* **ARBEITSAUFTRAG**:
Gib aus der Forumsdiskussion über Abmantelwerkzeuge den Abschnitt wortgetreu wieder, der mit den Worten „Schreib mal ob“ beginnt und mit „(8 Februar 2010)“ schließt.

* **ZITIERTER TEXT**:
# Abmantelwerkzeug für PUR-Sensorkabel?



## element. (22 Januar 2010)

Kann jemand ein gutes empfehlen? 
Unsere Elis kämpfen immer mit den Teppichmessern und ritzen schon mal die Adern an.


----------



## joe404 (24 Januar 2010)

Ich benutze dafür,die Weicon Abisolierzange No.5.

http://www.weicon.com/de/produkte/abisolierwerkzeuge/abisolierzangen.php

Hat 2 schöne halbrunde bzw. v-förmige Schneiden. Bei Lumberg Sensorleitungen werden die Adern nicht angeritzt. Größere Abmantellängen in 2 oder 3 Arbeitsschritten. 20 - 25cm als Stück gehen gut.

Die Zange ist günstig und wenn man sie nur für diesen Zweck benutzt dann hält sie sehr lange.

Zum Abisolieren von Adern ist die nur für Querschnitte ab 0,50 gut.

Grüße Joe


----------



## element. (26 Januar 2010)

Lumberg PUR haben wir auch, und das Ding kostet ja gerade 15 Euro. Ich bestell einfach mal eins, Danke.


----------



## joe404 (26 Januar 2010)

Schreib mal ob du auch zufrieden bist, ich denke mal das "Problem" mit den PUR-Leitungen haben noch mehr hier.

Grüße Joe


----------



## element. (8 Februar 2010)

Sieht gut aus. Den Schieber zur Abmantellänge kann man ausbauen, dann gehen auch größere Längen.


----------



## the_muck (30 September 2022)

Könnt ihr vielleicht noch Mal sagen um welches Messer/ Abisolierwerkzeug es ging? Der Link ist kaputt, Ich suche auch gerade eines für die dünnen Sensorkabel zum entmanteln...

Grüße


----------



## oliver.tonn (30 September 2022)

the_muck schrieb:


> Könnt ihr vielleicht noch Mal sagen um welches Messer/ Abisolierwerkzeug es ging? Der Link ist kaputt, Ich suche auch gerade eines für die dünnen Sensorkabel zum entmanteln...


Naja, was heißt kaputt? Die haben es in den letzten über 12 Jahren mal gewagt, ihre Webseite zu ändern.
Versuch es mal hier für Entmanteler von der Firma, hier für Kabelmesser und hier für Abisolierzangen.
Was mich nur wundert ist, dass der TE nach einem Abmantelwerkzeug gefragt hat und der Link für Abisolierzangen war.


----------



## Plan_B (30 September 2022)

oliver.tonn schrieb:


> Was mich nur wundert ist, dass der TE nach einem Abmantelwerkzeug gefragt hat und der Link für Abisolierzangen war.

* **Auszug aus einer Datendatei**:
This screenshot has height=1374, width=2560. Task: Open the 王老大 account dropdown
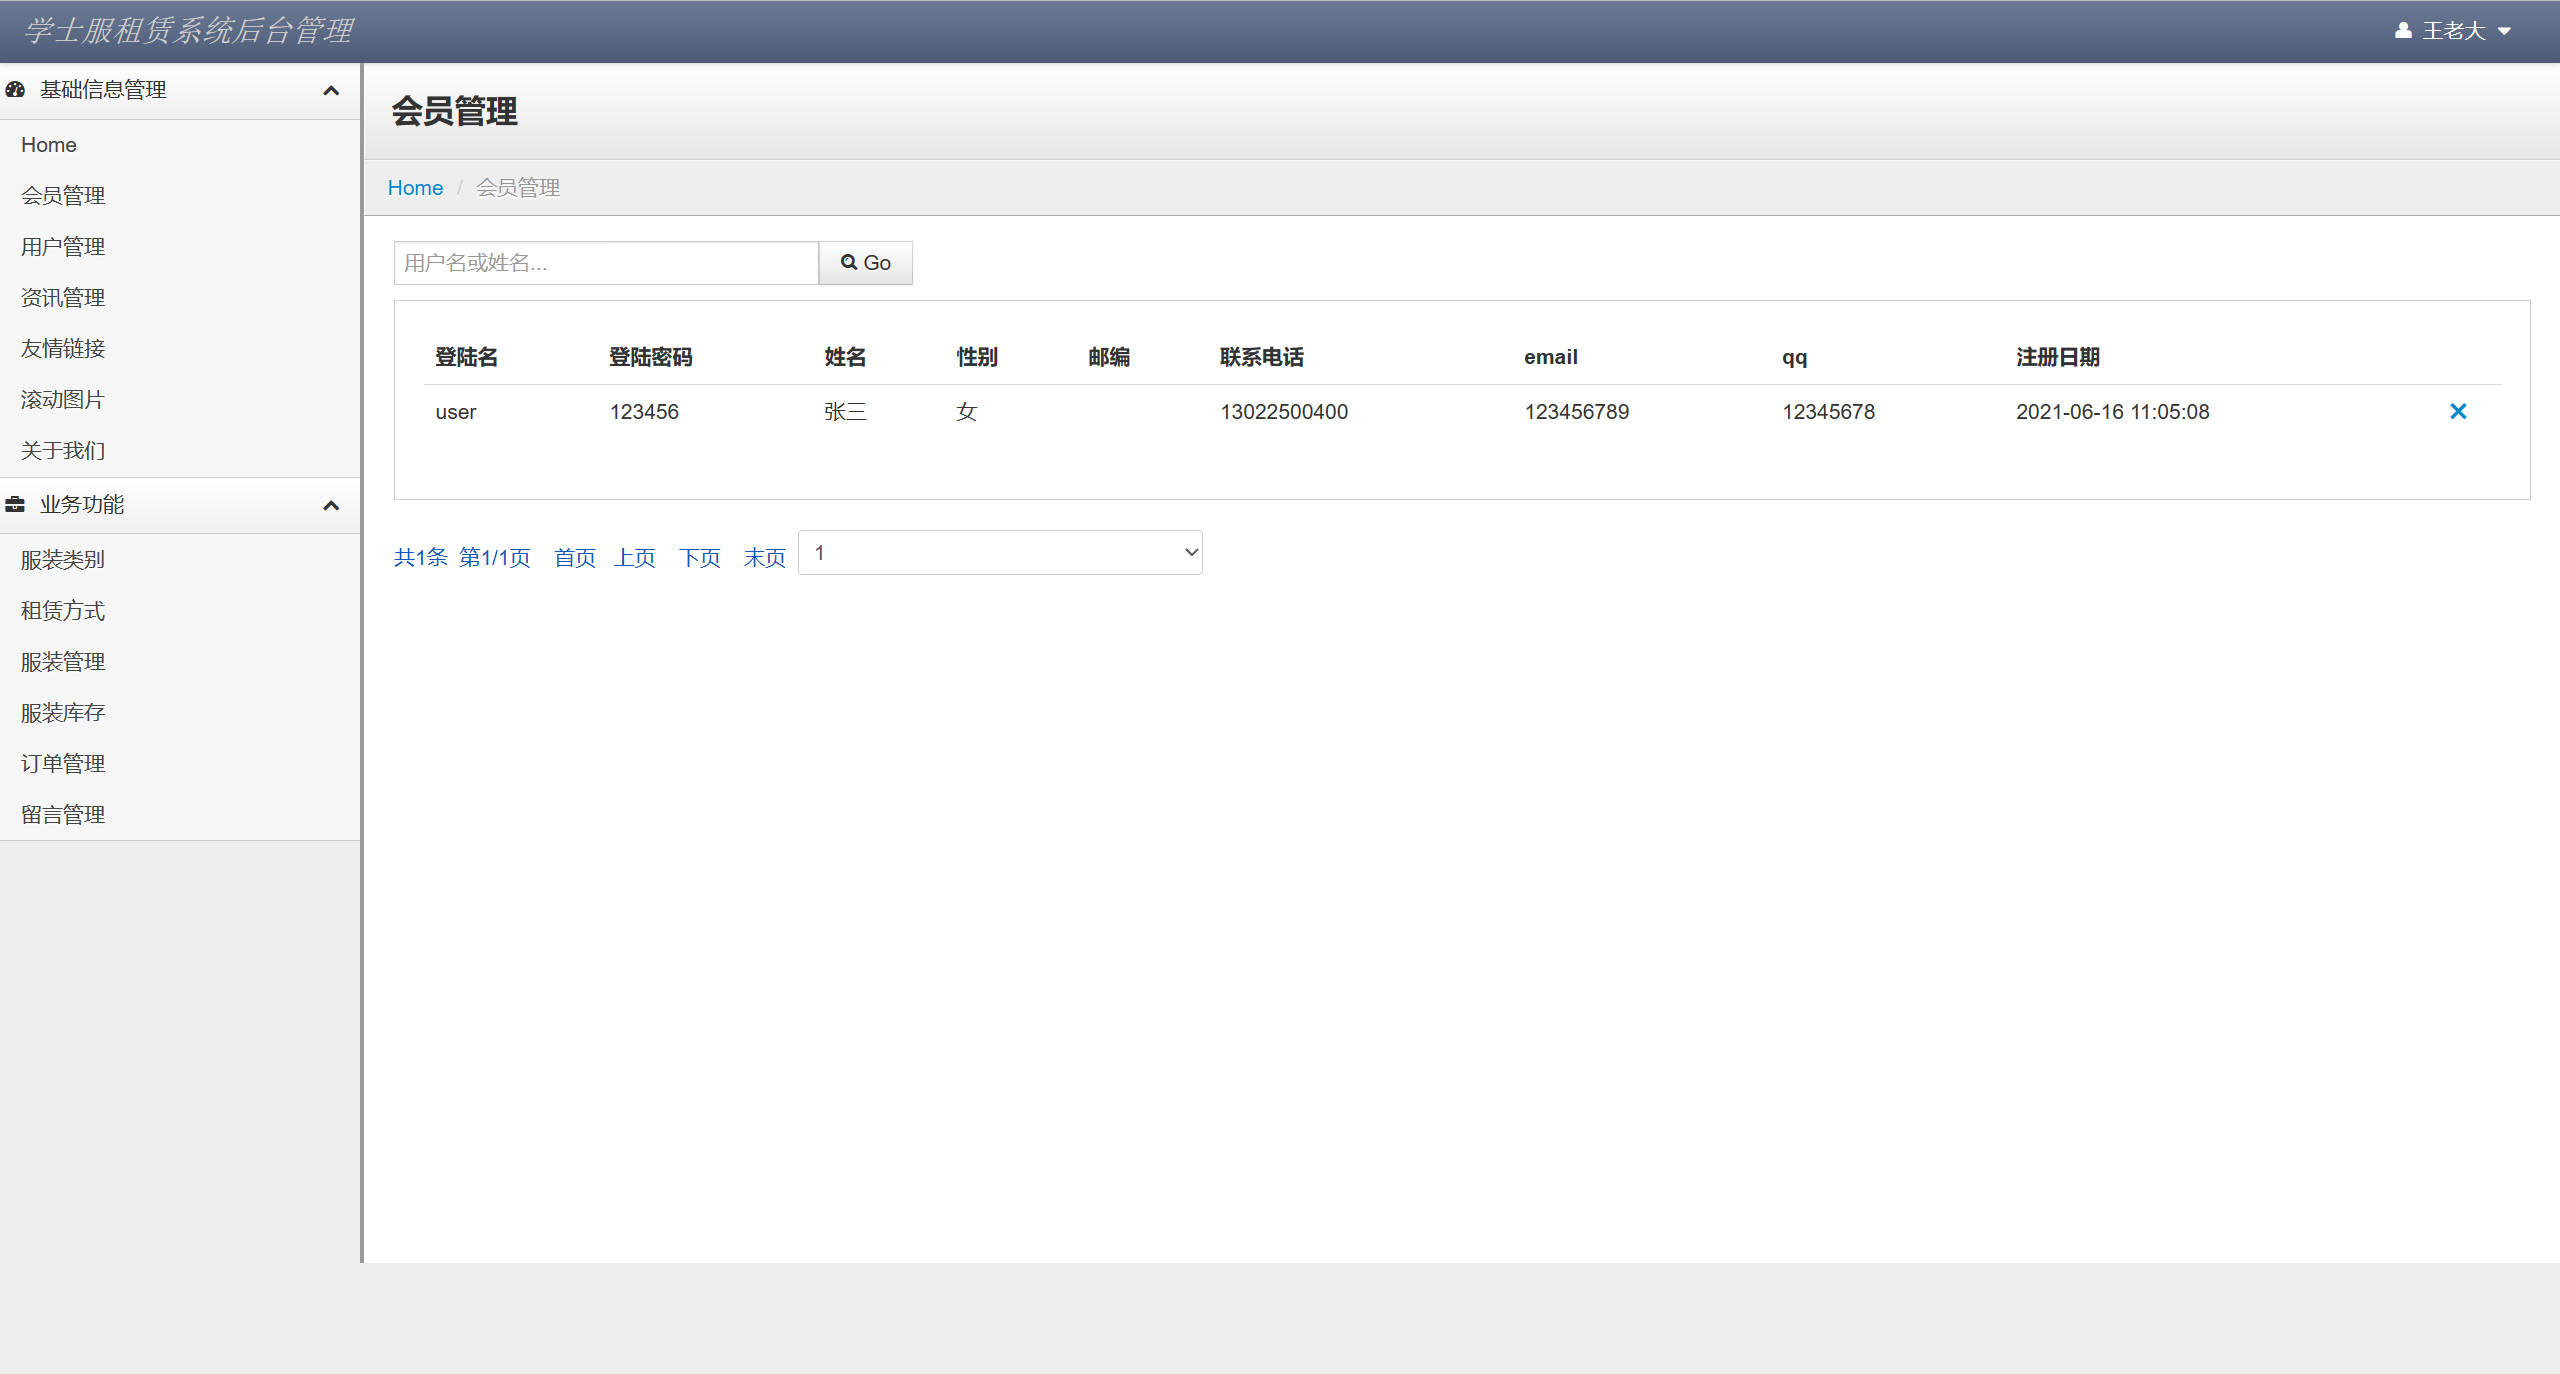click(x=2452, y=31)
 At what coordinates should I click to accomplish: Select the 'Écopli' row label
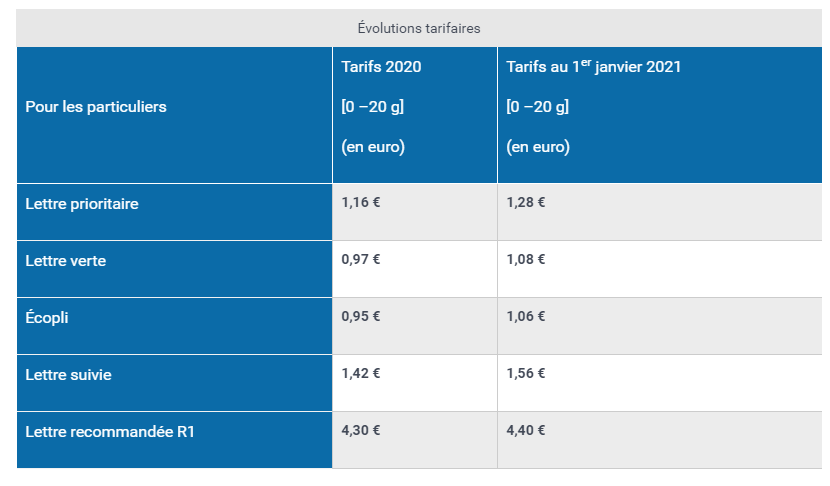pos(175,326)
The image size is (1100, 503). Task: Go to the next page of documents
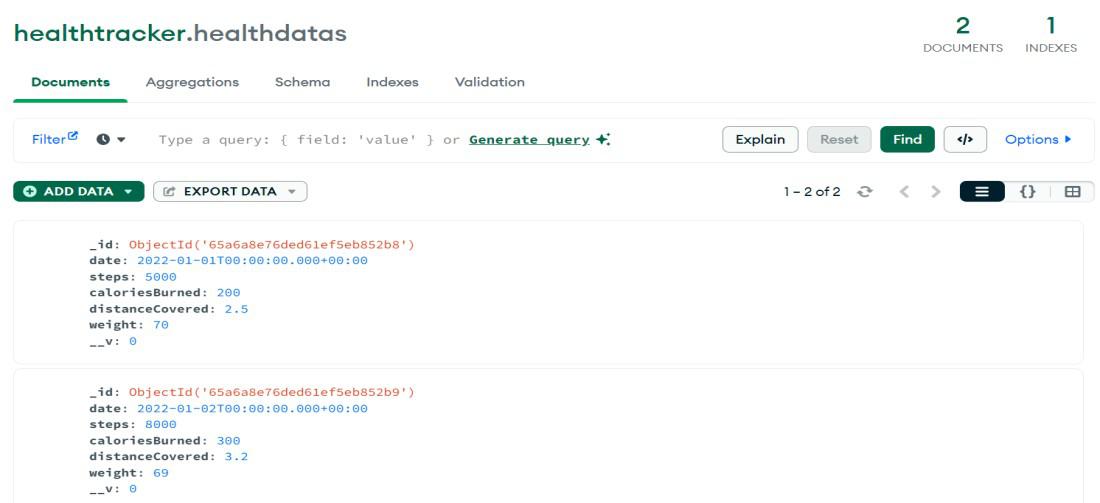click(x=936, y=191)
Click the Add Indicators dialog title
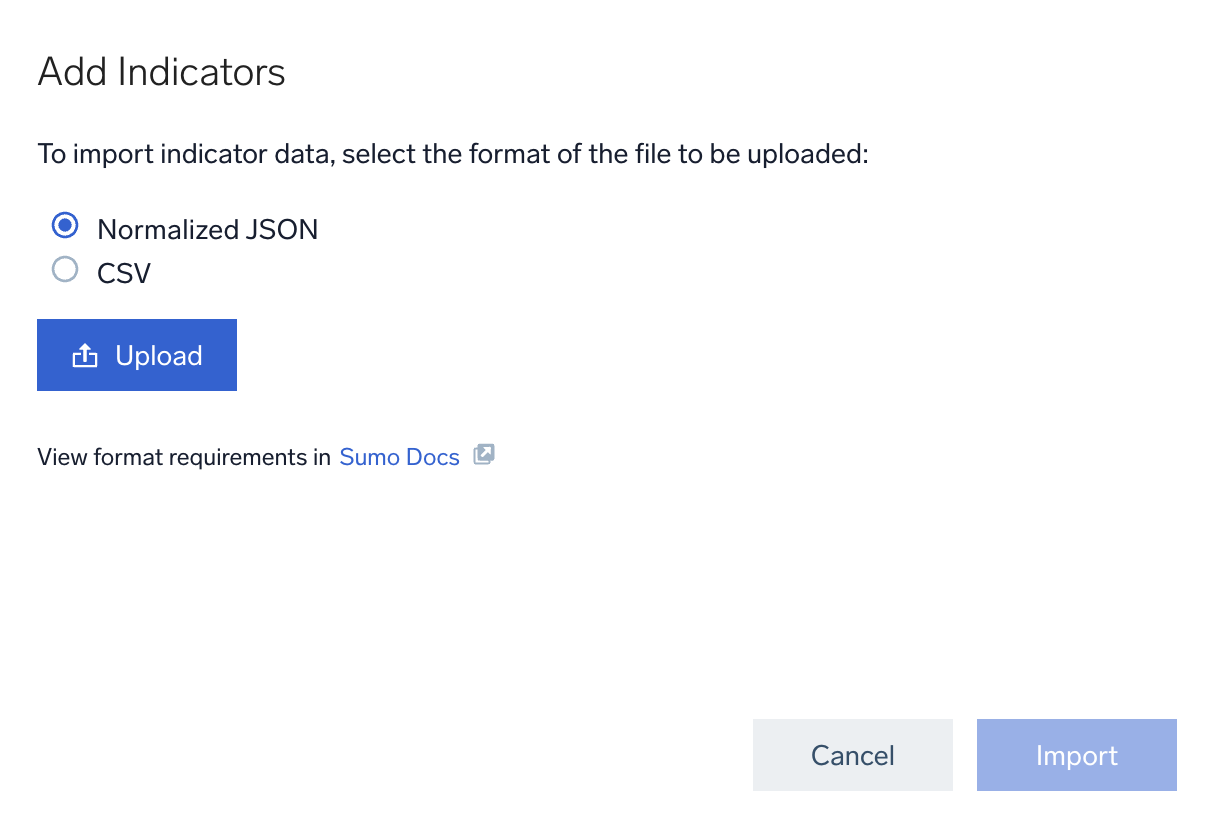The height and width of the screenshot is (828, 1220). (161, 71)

* **ERGEBNIS DER AUFGABE**:
Schreib mal ob du auch zufrieden bist, ich denke mal das "Problem" mit den PUR-Leitungen haben noch mehr hier.

Grüße Joe


----------



## element. (8 Februar 2010)